Dem Salz im Baguette geht es jetzt an den Kragen.
© Elena_E/Shutterstock

Baguette wechsle dich: Das ändert sich jetzt bei der Baguette-Rezeptur

Kulinarik
Gebäck & Brot

Beim traditionellen französischen Brot steht eine große Veränderung an.

Das Baguette ist auch außerhalb Frankreichs bekannt ist für viele Genießer:innen der ideale Begleiter für viele Mahlzeiten. Das beinahe schon ikonische Brot zeichnet sich für viele vor allem durch seine knackige Kruste und die charakteristische Form aus. Traditionell umfasst die Rezeptur Mehl, Hefe, Wasser und eine Prise Salz, um das ganze abzurunden doch wie nun bekannt wurde, hat Frankreich diese aus Sicherheitsgründen abgeändert.

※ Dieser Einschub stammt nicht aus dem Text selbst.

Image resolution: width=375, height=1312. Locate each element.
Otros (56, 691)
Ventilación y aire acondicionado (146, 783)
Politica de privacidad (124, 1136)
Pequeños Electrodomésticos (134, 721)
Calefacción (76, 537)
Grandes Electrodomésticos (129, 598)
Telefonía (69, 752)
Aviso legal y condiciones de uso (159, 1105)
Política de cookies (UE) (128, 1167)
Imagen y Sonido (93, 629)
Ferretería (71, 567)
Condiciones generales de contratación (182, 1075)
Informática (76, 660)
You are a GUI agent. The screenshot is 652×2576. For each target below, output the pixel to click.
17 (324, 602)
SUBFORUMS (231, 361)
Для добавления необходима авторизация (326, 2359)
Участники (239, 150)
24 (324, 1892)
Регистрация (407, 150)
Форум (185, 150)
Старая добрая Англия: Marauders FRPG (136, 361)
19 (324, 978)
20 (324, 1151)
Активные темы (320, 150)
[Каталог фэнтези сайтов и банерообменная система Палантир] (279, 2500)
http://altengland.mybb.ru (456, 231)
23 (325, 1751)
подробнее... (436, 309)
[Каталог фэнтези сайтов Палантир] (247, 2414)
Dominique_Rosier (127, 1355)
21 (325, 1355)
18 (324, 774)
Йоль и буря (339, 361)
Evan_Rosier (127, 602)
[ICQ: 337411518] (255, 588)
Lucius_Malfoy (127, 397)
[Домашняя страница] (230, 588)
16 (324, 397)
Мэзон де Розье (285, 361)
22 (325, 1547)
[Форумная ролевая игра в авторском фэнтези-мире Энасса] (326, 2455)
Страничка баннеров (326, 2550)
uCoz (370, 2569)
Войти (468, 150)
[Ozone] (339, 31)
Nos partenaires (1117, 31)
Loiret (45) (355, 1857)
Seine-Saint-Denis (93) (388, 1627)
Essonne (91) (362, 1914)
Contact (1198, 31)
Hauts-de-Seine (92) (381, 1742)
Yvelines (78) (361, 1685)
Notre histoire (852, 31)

»Übertriebenen Konsum« einschränken

Wie der französische Bäckereiverband mitteilt, ist das Baguette nicht allein betroffen von der Änderung. Denn konkret soll in Frankreich der Salzgehalt in Weißbrot von 1,5 auf 1,4 Gramm reduziert werden. Diese Maßnahme soll in erster Linie dem Konsum von übertriebenen Mengen Salz und den damit verbundenen Gesundheitsrisiken entgegenwirken.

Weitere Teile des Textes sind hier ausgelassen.